### Pixel coordinate grounding data
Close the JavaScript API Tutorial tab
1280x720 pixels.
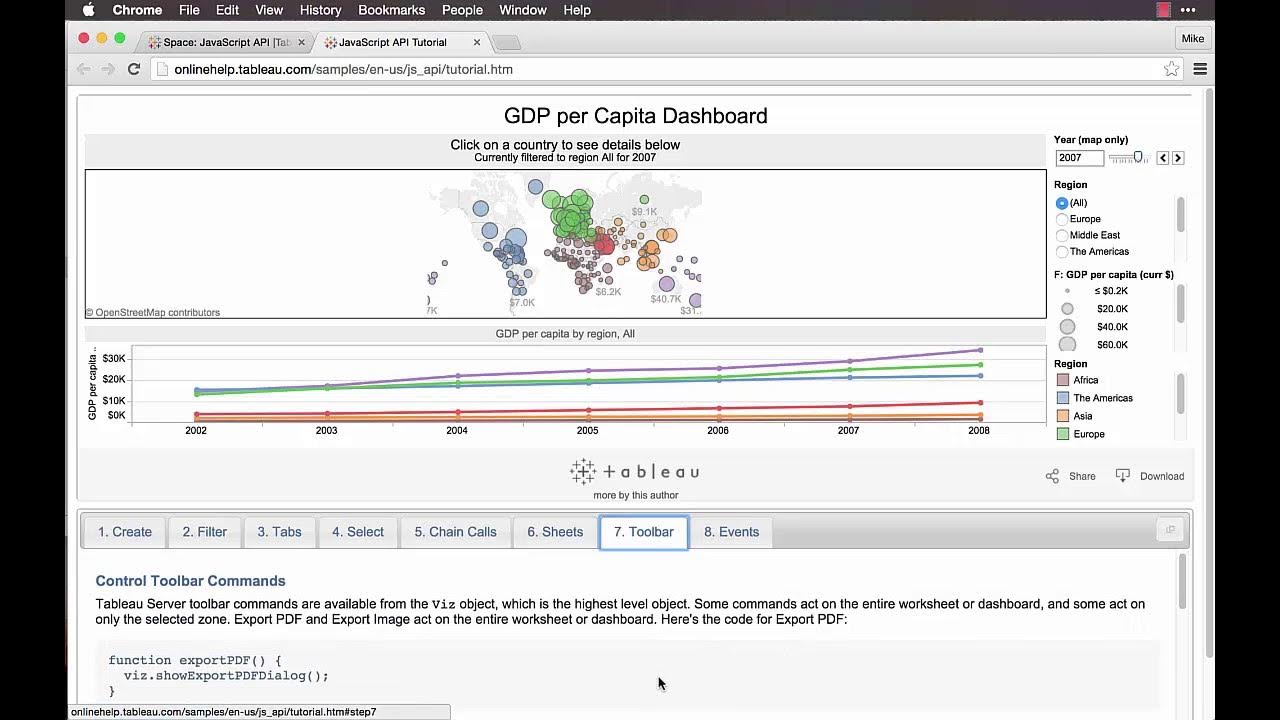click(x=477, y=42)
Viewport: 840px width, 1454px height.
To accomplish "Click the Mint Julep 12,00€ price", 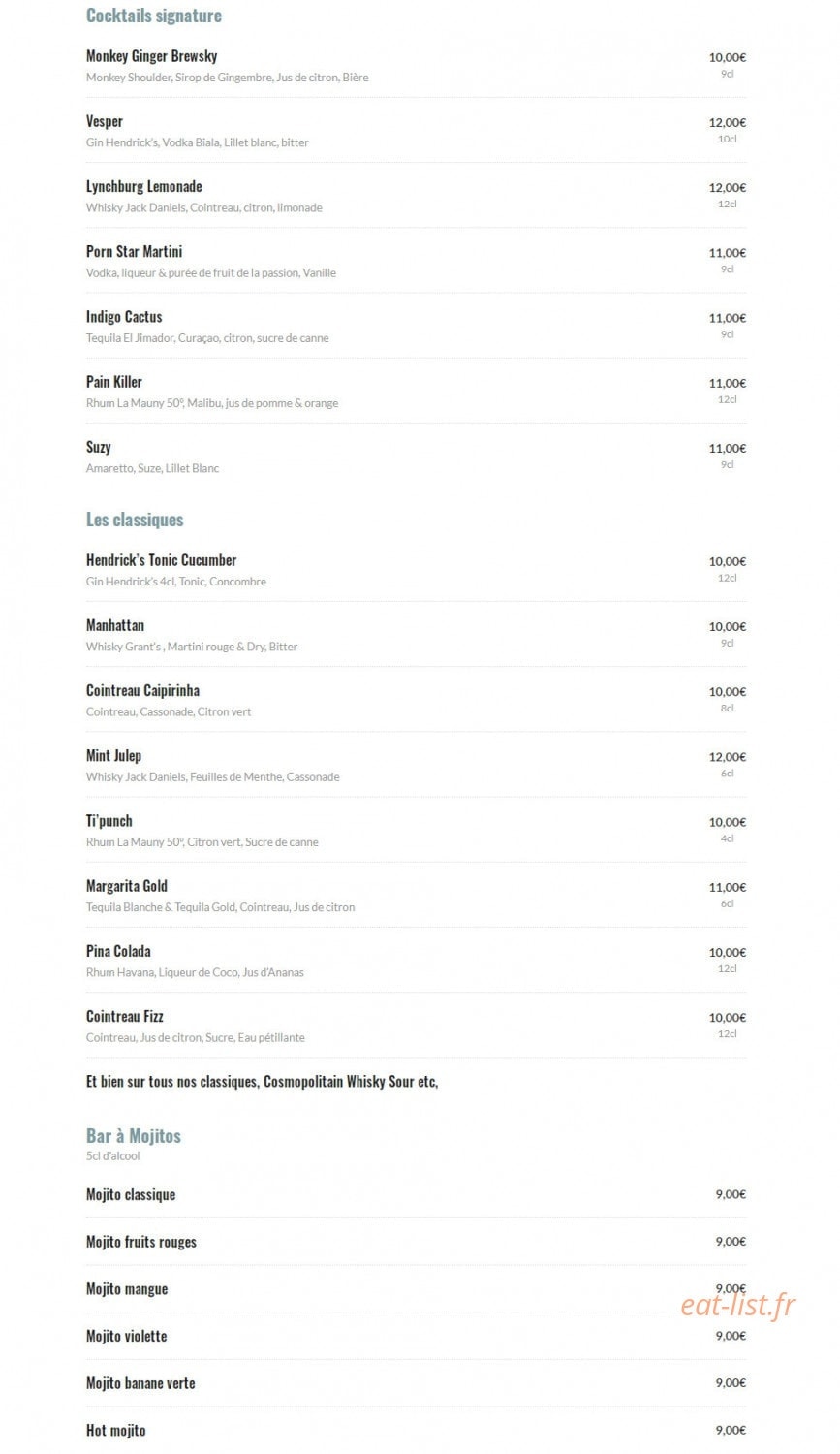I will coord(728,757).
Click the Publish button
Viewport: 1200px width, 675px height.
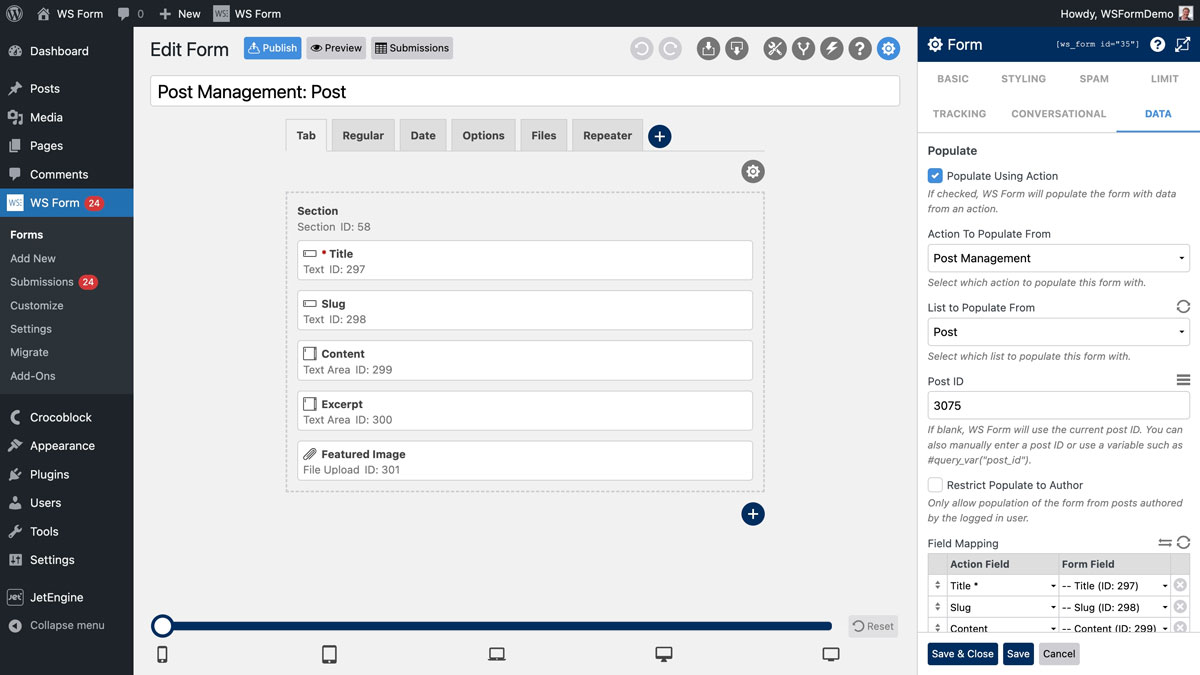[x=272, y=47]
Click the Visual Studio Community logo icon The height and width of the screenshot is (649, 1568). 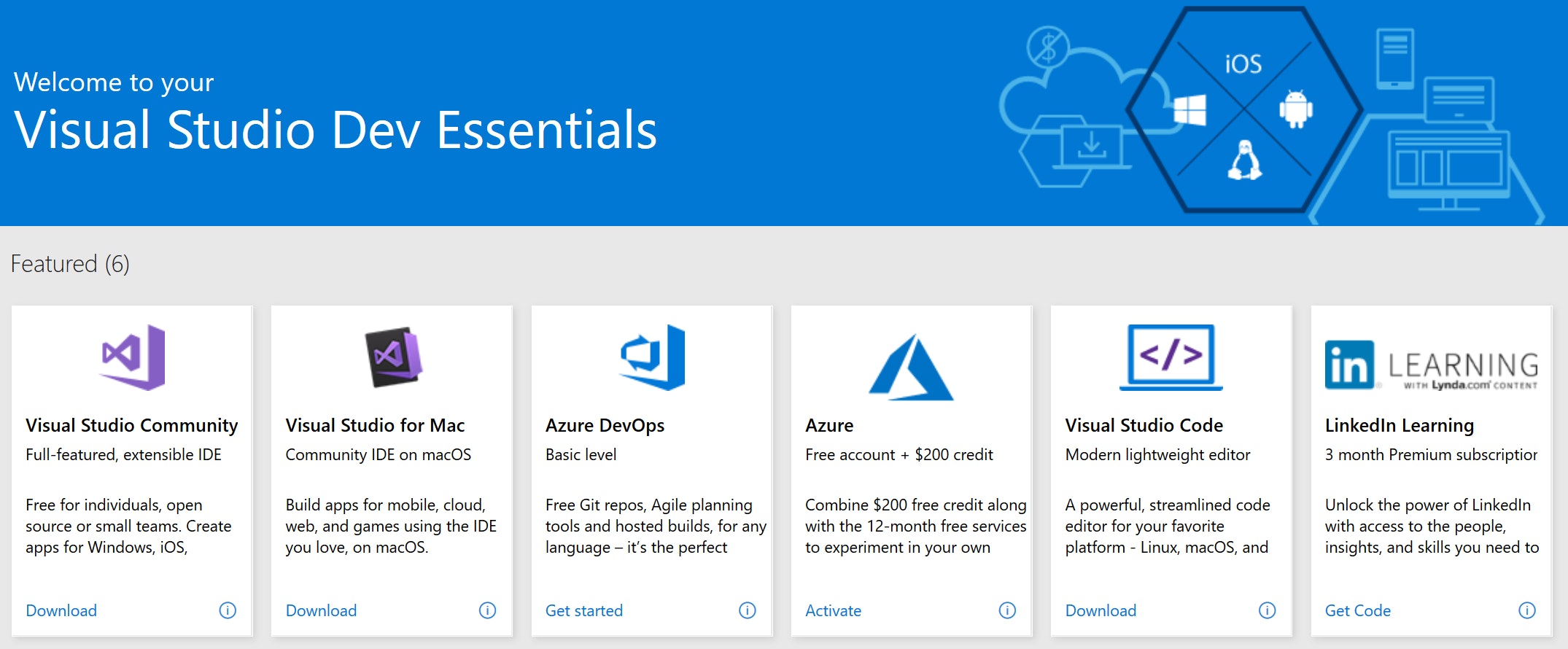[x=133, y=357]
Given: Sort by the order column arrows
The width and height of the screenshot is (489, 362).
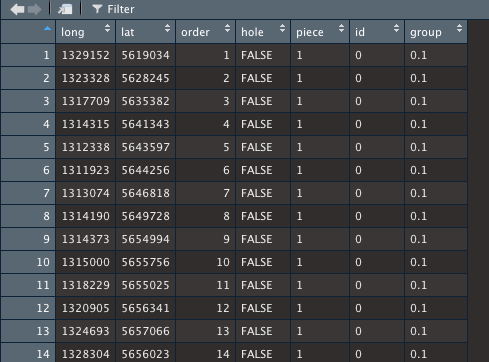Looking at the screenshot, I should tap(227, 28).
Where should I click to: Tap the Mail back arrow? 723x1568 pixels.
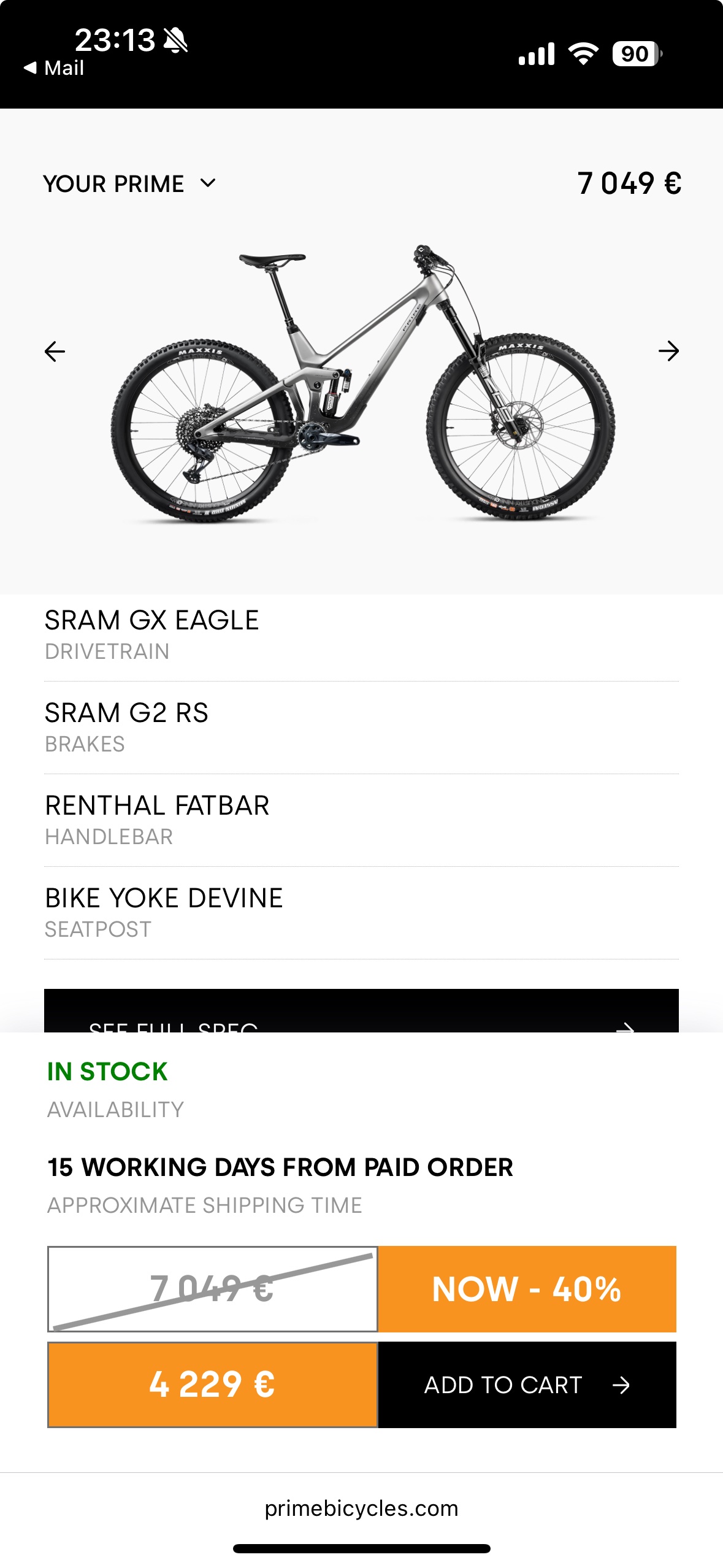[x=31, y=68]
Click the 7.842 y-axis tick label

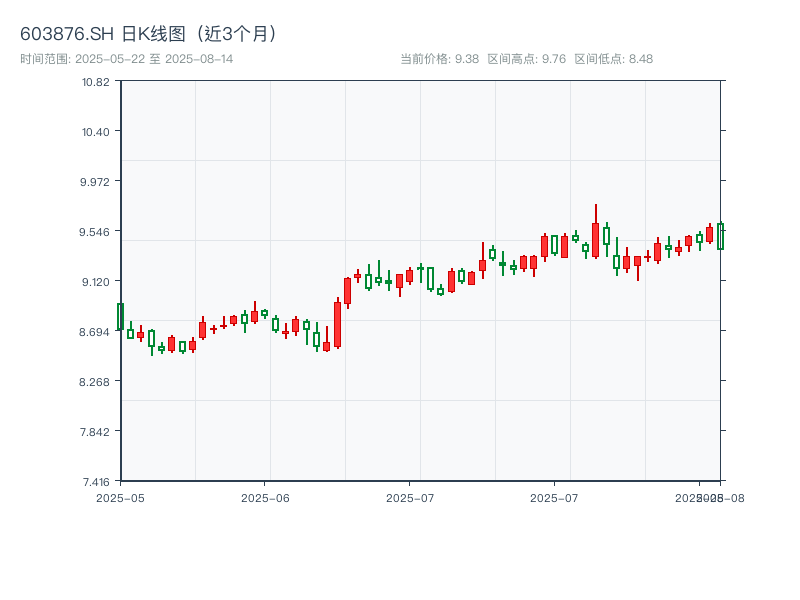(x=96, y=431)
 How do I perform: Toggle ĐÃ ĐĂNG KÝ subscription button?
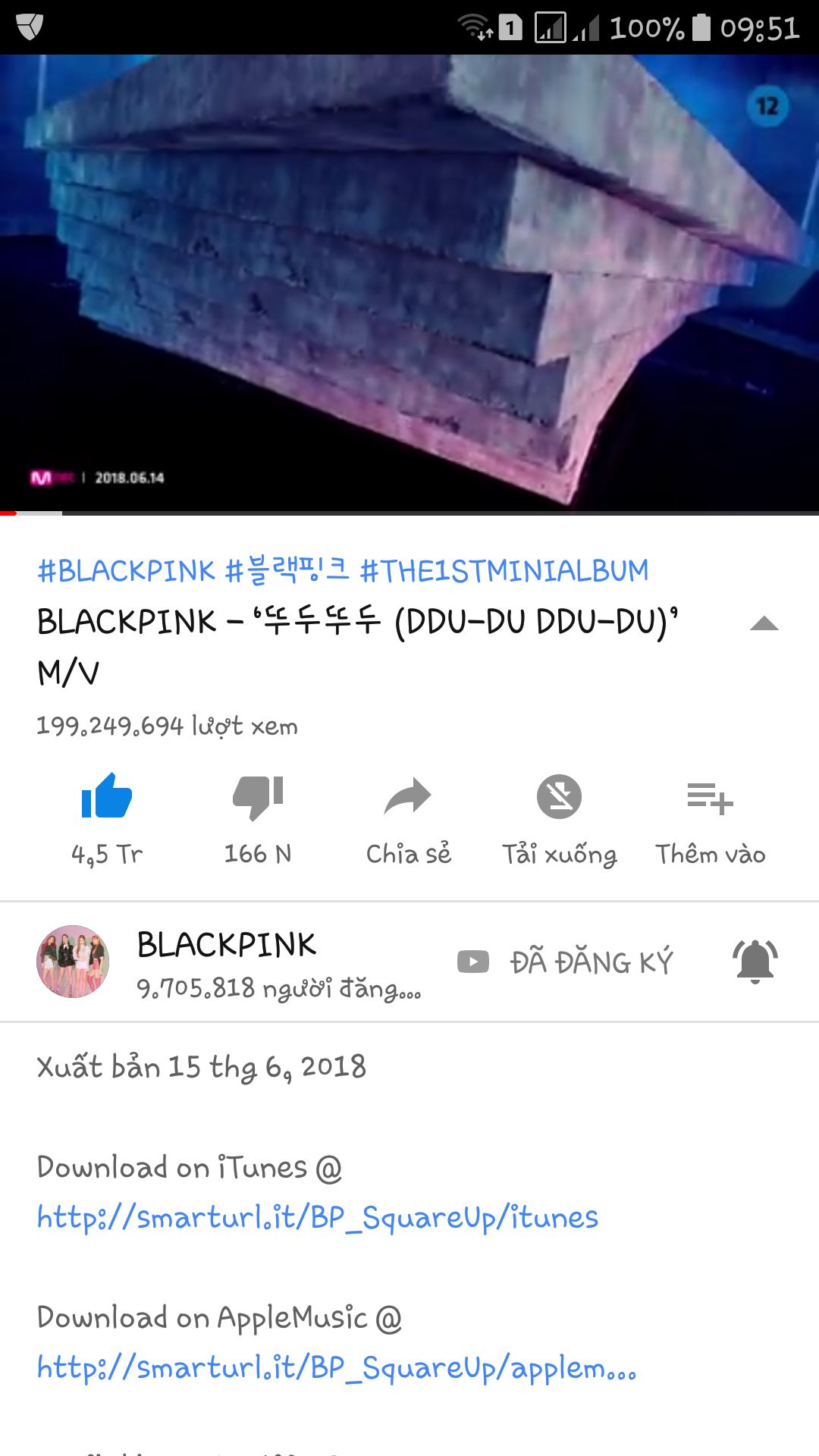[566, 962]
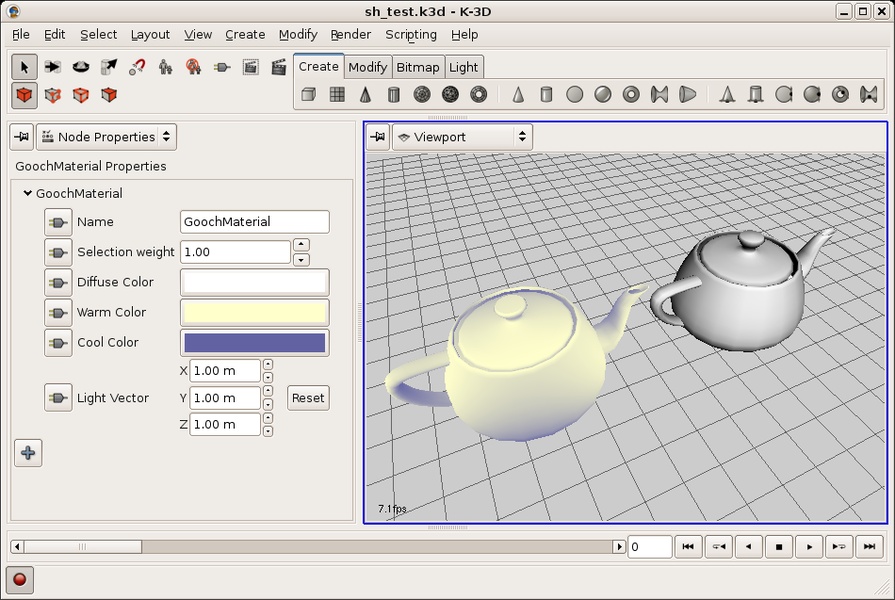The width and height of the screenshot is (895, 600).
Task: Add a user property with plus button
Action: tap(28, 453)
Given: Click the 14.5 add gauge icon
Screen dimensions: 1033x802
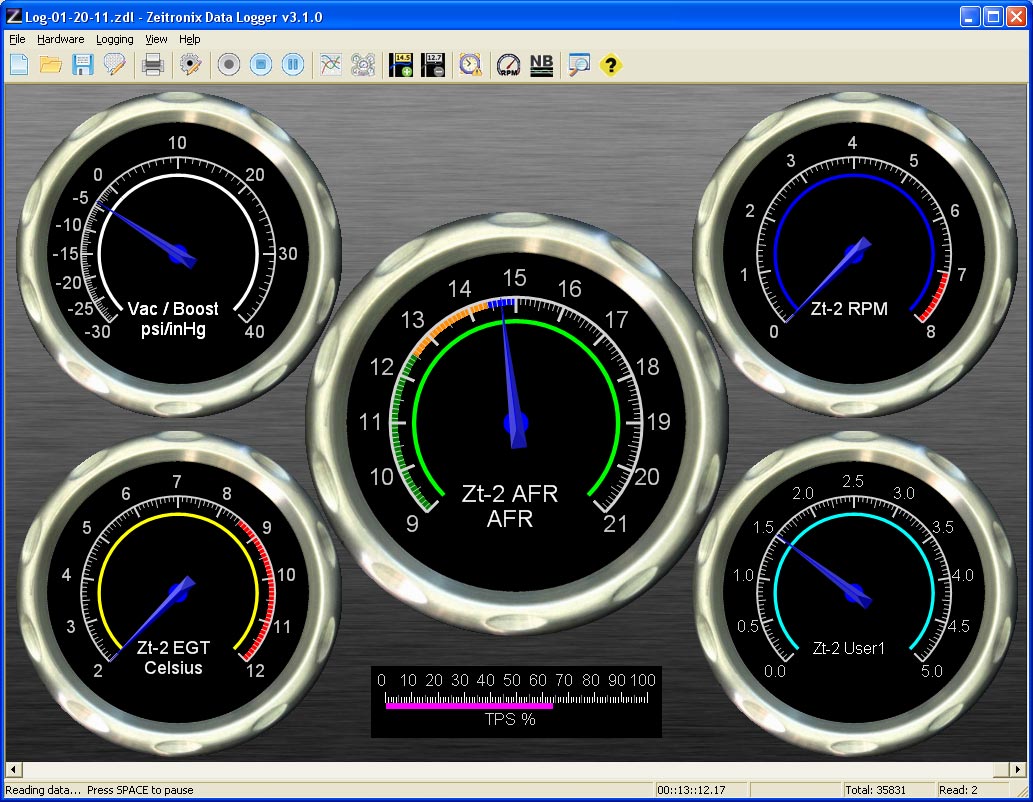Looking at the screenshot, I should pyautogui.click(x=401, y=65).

### WORK INSTRUCTION
Give back, word for word, the lines from the line that contains "How do I perform: Toggle" through the last line of the records, with no pictures and nothing else.

### TASK OUTPUT
 How do I perform: Toggle ĐÃ ĐĂNG KÝ subscription button?
[566, 962]
The width and height of the screenshot is (895, 600).
Task: Add a user property with plus button
Action: tap(28, 453)
Given: Click the 14.5 add gauge icon
Screen dimensions: 1033x802
Looking at the screenshot, I should pyautogui.click(x=401, y=65).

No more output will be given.